Aim: Could you write out the lines below again, substituting "GUI assistant" for every "GUI agent" and keeping everything else unchanged?

* start Entries supplied *

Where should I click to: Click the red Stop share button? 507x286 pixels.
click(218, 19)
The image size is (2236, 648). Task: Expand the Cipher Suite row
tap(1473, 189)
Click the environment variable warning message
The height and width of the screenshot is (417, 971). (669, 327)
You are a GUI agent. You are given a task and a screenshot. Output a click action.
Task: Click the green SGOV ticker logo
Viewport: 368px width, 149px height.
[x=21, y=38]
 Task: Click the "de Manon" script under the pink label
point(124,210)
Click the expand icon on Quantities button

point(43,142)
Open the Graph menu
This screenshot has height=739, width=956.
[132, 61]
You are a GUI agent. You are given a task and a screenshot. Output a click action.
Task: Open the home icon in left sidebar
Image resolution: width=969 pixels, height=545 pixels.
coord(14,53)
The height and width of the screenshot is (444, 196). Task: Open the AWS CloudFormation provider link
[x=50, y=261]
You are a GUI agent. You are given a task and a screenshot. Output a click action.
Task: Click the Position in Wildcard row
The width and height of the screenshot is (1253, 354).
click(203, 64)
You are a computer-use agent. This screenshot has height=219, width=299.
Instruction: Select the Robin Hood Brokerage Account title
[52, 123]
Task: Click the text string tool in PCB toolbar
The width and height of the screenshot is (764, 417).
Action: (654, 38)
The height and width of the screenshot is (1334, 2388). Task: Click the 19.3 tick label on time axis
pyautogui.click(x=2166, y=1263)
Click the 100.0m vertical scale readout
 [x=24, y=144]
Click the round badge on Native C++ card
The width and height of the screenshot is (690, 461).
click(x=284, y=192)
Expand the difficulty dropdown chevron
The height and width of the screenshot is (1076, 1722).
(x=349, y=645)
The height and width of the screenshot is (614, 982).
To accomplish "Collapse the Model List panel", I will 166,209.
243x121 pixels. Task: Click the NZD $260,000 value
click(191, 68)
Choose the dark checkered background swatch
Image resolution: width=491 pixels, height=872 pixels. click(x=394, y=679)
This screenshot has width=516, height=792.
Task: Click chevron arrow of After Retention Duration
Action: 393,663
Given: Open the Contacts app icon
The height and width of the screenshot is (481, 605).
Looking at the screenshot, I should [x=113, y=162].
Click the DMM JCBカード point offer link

* end Entries supplied *

Exercise response:
Where should I click to: Click the red Stop share button? 507x286 pixels.
click(218, 19)
The image size is (2236, 648). Task: Expand the Cipher Suite row
tap(1473, 189)
Click the environment variable warning message
The height and width of the screenshot is (417, 971). (669, 327)
You are a GUI assistant. You are given a task and a screenshot. Output a click action.
Task: Click the green SGOV ticker logo
Viewport: 368px width, 149px height.
[x=21, y=38]
 Task: Click the "de Manon" script under the pink label
point(124,210)
Click the expand icon on Quantities button

point(43,142)
Open the Graph menu
This screenshot has height=739, width=956.
[132, 61]
You are a GUI assistant. You are given a task and a screenshot. Output a click action.
Task: Open the home icon in left sidebar
Image resolution: width=969 pixels, height=545 pixels.
coord(14,53)
The height and width of the screenshot is (444, 196). Task: Open the AWS CloudFormation provider link
[x=50, y=261]
You are a GUI assistant. You are given a task and a screenshot. Output a click action.
Task: Click the Position in Wildcard row
The width and height of the screenshot is (1253, 354).
click(203, 64)
You are a computer-use agent. This screenshot has height=219, width=299.
Instruction: Select the Robin Hood Brokerage Account title
[52, 123]
Task: Click the text string tool in PCB toolbar
The width and height of the screenshot is (764, 417).
Action: (654, 38)
The height and width of the screenshot is (1334, 2388). Task: Click the 19.3 tick label on time axis
pyautogui.click(x=2166, y=1263)
Click the 100.0m vertical scale readout
 [x=24, y=144]
Click the round badge on Native C++ card
The width and height of the screenshot is (690, 461).
click(x=284, y=192)
Expand the difficulty dropdown chevron
The height and width of the screenshot is (1076, 1722).
(x=349, y=645)
The height and width of the screenshot is (614, 982).
To accomplish "Collapse the Model List panel", I will 166,209.
243x121 pixels. Task: Click the NZD $260,000 value
click(191, 68)
Choose the dark checkered background swatch
Image resolution: width=491 pixels, height=872 pixels. click(x=394, y=679)
This screenshot has width=516, height=792.
Task: Click chevron arrow of After Retention Duration
Action: 393,663
Given: Open the Contacts app icon
The height and width of the screenshot is (481, 605).
Looking at the screenshot, I should [x=113, y=162].
Click the DMM JCBカード point offer link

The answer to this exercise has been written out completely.